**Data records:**
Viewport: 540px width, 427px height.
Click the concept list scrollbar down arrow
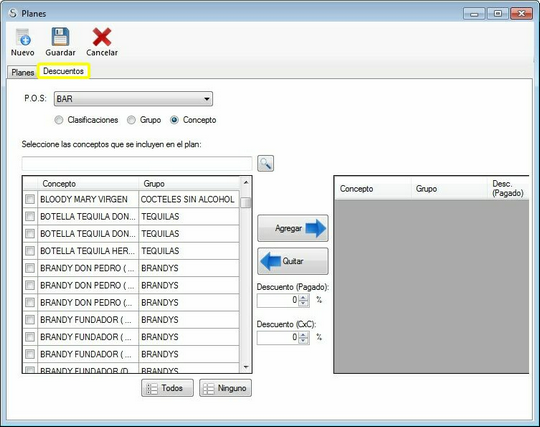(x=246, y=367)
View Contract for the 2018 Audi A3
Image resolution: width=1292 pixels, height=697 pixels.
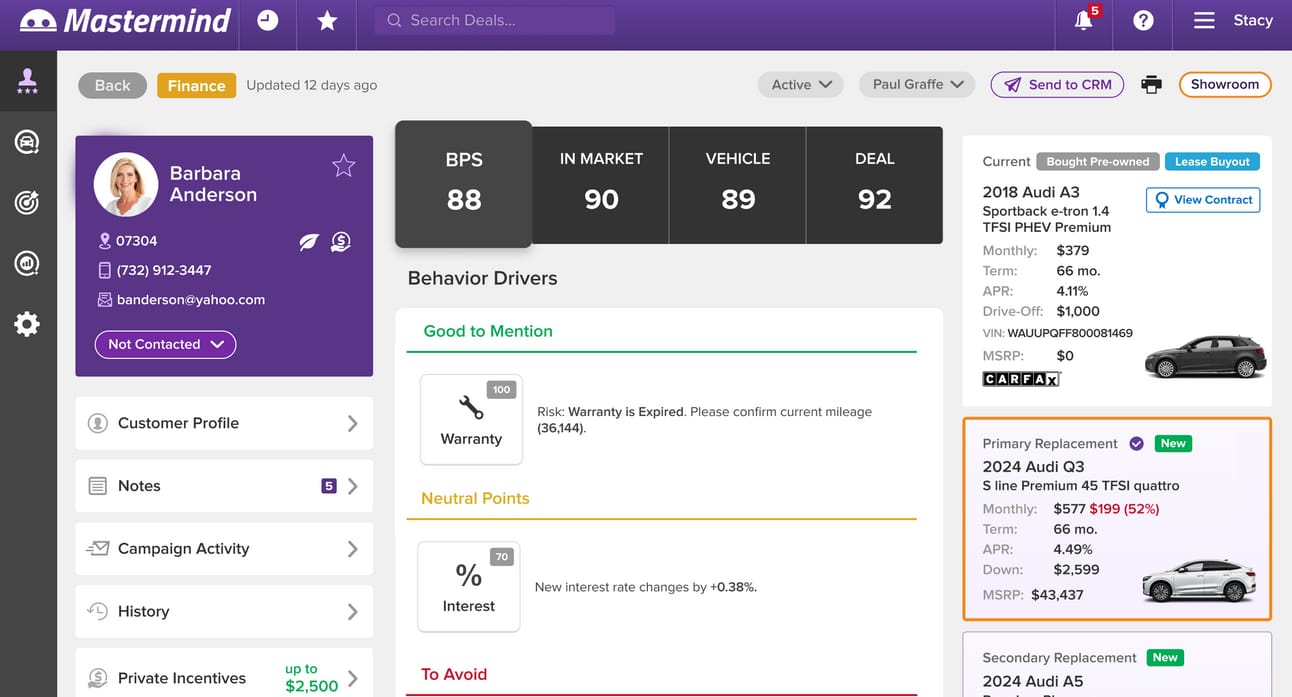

**Objective:** Please rewrite every line of the records above, requests included, scaling each answer coordinate by 1.05 and rounding to the nearest whole number, with halves rounded up. Keep all other lines unchanged and leave out the pictures.

**Exercise response:**
Viewport: 540px width, 427px height.
Click the concept list scrollbar down arrow
(x=258, y=385)
View Contract for the 2018 Audi A3
Image resolution: width=1292 pixels, height=697 pixels.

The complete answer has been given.